Alle opposizioni, ma anche ai gruppi della maggioranza, dove ogni tanto qualcuno vorrebbe quanto meno distinguersi da altri esponenti o parti della coalizione di governo, rimarrebbero solo esercizi più o meno ludici di resistenza ostruzionistica, scrive Francesco Damato

Fra i tanti danni, veri o presunti, attribuiti alla prima donna, e di destra, alla guida del governo in Italia ci sono quelli che avrebbe inferto al Parlamento, già sacrificato peraltro da non pochi dei suoi predecessori, riducendolo ad un votificio, per giunta monocamerale.  Quel poco di discussione e capacità di modifiche rimasto vale   di fatto in una sola assemblea, essendo l’altra condannata, sempre di fatto, solo a ratificare ciò che le arriva per ragioni di tempo, poiché si tratta prevalentemente di decreti legge che vanno approvati entro sessanta giorni.

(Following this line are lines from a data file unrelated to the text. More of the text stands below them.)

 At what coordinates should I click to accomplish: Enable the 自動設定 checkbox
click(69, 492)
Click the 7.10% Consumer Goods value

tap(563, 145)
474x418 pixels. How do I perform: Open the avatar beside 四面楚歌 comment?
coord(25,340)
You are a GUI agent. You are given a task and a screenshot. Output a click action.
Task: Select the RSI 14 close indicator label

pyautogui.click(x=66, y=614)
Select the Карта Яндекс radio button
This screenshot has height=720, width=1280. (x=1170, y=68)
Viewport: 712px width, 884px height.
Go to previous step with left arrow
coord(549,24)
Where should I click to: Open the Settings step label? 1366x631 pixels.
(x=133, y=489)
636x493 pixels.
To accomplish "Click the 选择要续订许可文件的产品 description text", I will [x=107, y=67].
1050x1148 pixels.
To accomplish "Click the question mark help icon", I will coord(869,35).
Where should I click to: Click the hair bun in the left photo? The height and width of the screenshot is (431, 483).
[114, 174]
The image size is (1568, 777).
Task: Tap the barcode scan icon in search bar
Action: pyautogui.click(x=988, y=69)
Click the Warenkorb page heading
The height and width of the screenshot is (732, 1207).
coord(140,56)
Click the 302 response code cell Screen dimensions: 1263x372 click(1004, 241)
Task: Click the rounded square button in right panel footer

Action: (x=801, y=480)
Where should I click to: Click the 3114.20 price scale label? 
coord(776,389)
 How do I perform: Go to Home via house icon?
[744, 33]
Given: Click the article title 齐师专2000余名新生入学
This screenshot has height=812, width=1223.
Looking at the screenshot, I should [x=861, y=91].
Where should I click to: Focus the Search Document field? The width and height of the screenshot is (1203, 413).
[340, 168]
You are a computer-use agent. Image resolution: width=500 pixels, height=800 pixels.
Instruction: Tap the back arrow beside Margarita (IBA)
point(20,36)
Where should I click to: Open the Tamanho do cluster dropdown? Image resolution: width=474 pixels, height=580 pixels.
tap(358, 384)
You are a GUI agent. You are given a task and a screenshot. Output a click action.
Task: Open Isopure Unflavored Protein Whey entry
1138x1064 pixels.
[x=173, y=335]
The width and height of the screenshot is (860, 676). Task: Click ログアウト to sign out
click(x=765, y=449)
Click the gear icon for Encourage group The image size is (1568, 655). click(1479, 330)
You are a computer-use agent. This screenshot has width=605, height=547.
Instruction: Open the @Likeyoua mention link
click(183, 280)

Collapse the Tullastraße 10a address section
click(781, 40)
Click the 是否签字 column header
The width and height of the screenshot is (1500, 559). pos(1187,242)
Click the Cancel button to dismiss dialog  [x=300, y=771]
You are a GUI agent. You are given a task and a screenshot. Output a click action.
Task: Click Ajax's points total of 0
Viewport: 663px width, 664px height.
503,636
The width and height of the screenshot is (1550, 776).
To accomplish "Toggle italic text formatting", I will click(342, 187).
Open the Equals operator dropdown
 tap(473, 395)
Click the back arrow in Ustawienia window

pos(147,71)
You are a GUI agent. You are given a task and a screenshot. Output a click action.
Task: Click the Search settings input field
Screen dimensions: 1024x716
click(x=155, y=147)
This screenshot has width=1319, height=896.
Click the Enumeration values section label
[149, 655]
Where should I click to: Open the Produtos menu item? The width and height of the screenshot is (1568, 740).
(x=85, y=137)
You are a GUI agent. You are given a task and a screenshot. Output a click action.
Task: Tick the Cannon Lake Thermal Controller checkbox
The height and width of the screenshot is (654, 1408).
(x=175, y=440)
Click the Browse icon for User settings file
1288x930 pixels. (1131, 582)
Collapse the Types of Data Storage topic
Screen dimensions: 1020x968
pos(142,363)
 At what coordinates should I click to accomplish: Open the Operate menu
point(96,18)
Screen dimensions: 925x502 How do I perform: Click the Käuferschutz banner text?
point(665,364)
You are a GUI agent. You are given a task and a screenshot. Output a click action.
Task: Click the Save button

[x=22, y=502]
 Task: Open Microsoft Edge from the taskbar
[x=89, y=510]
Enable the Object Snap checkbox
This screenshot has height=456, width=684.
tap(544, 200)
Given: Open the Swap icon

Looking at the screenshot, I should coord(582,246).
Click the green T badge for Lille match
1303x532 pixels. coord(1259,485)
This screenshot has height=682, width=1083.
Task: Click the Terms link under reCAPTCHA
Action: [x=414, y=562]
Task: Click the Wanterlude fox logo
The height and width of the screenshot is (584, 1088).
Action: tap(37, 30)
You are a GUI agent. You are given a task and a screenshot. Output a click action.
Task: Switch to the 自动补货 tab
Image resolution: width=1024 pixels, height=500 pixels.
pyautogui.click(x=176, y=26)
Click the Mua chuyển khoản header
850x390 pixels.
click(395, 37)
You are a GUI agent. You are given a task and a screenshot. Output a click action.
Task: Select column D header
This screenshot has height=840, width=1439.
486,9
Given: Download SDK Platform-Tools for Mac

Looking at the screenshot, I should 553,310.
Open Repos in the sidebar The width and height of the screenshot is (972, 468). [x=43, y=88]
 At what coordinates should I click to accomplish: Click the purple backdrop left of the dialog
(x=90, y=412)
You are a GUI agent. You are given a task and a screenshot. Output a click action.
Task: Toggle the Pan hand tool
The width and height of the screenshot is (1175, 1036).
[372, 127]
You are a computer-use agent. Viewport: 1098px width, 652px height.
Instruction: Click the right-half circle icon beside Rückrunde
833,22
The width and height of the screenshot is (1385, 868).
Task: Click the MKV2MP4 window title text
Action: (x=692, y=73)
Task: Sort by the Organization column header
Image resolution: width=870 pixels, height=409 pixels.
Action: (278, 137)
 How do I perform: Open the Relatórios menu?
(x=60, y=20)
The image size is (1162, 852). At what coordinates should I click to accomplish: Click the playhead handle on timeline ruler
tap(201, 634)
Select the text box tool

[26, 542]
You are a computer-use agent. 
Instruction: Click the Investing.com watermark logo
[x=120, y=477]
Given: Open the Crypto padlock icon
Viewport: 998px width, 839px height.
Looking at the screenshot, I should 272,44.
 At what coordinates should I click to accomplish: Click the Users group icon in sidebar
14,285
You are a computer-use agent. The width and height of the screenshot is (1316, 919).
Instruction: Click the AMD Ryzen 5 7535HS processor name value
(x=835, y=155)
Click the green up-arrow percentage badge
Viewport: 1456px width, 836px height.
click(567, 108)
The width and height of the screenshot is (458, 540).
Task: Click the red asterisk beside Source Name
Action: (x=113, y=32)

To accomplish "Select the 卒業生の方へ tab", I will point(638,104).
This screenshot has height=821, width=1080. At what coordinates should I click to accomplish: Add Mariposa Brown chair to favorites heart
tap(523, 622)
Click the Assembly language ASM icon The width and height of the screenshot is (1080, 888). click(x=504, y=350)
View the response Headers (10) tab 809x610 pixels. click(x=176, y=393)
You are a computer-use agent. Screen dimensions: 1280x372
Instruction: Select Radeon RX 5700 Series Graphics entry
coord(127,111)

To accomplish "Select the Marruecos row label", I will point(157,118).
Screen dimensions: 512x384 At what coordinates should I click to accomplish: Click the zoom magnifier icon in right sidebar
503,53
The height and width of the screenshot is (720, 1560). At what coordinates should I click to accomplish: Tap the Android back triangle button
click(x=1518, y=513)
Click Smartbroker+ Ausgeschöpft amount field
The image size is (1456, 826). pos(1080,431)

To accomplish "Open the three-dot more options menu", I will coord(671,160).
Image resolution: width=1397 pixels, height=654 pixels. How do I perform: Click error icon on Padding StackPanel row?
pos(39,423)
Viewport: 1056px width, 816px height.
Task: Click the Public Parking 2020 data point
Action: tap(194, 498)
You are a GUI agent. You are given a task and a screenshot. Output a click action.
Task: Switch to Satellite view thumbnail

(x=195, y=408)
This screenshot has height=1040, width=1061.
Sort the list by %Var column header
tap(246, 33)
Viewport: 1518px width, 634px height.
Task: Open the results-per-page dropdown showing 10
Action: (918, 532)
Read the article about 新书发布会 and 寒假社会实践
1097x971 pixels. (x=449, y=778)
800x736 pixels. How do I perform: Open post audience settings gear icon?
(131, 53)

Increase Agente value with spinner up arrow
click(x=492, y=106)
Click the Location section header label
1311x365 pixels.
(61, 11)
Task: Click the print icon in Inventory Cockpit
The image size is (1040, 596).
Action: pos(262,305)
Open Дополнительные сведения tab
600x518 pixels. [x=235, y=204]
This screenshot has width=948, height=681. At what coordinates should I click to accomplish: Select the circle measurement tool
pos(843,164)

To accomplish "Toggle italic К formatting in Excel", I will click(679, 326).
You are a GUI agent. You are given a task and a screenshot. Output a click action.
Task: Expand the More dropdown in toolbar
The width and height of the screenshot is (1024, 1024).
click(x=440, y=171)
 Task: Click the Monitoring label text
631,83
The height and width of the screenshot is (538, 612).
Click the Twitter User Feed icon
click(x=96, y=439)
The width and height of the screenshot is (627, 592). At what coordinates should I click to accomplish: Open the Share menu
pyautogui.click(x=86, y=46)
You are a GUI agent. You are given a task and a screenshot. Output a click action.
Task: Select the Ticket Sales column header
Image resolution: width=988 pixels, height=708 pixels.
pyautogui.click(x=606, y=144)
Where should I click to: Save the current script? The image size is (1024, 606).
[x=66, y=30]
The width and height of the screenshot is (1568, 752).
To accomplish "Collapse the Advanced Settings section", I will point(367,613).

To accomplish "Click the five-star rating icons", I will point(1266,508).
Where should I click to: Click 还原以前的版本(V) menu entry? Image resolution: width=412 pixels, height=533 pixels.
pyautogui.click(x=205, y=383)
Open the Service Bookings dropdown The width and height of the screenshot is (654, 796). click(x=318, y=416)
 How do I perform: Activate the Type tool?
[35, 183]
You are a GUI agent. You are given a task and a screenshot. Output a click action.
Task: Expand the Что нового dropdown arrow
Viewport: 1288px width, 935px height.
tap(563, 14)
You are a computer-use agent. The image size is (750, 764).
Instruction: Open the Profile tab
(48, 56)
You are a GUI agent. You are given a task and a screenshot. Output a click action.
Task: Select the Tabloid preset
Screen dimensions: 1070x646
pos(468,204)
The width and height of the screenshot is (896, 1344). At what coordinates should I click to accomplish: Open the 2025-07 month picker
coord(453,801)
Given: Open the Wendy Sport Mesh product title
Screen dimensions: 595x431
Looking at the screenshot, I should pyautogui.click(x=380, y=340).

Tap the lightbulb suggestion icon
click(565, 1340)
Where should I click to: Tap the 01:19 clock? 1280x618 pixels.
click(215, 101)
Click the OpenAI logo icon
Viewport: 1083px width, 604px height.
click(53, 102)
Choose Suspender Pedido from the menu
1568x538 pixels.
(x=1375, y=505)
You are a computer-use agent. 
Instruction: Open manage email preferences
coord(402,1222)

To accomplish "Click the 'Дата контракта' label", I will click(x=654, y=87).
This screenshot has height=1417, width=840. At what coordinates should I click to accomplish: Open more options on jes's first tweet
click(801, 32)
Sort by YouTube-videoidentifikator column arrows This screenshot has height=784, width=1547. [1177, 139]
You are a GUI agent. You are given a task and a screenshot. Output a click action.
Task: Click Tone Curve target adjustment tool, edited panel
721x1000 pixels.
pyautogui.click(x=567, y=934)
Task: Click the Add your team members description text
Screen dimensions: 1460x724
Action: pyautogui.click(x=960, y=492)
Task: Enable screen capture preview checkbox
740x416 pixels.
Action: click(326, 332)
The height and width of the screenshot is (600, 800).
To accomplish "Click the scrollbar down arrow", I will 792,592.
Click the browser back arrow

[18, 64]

COSA NON VA NELLE OPPOSIZIONI

         Alle opposizioni, ma anche ai gruppi della maggioranza, dove ogni tanto qualcuno vorrebbe quanto meno distinguersi da altri esponenti o parti della coalizione di governo, rimarrebbero solo esercizi più o meno ludici di resistenza ostruzionistica buttando fra i piedi del governo centinaia di inutili ordini del giorno, da mettere in votazione prima di chiudere davvero la partita.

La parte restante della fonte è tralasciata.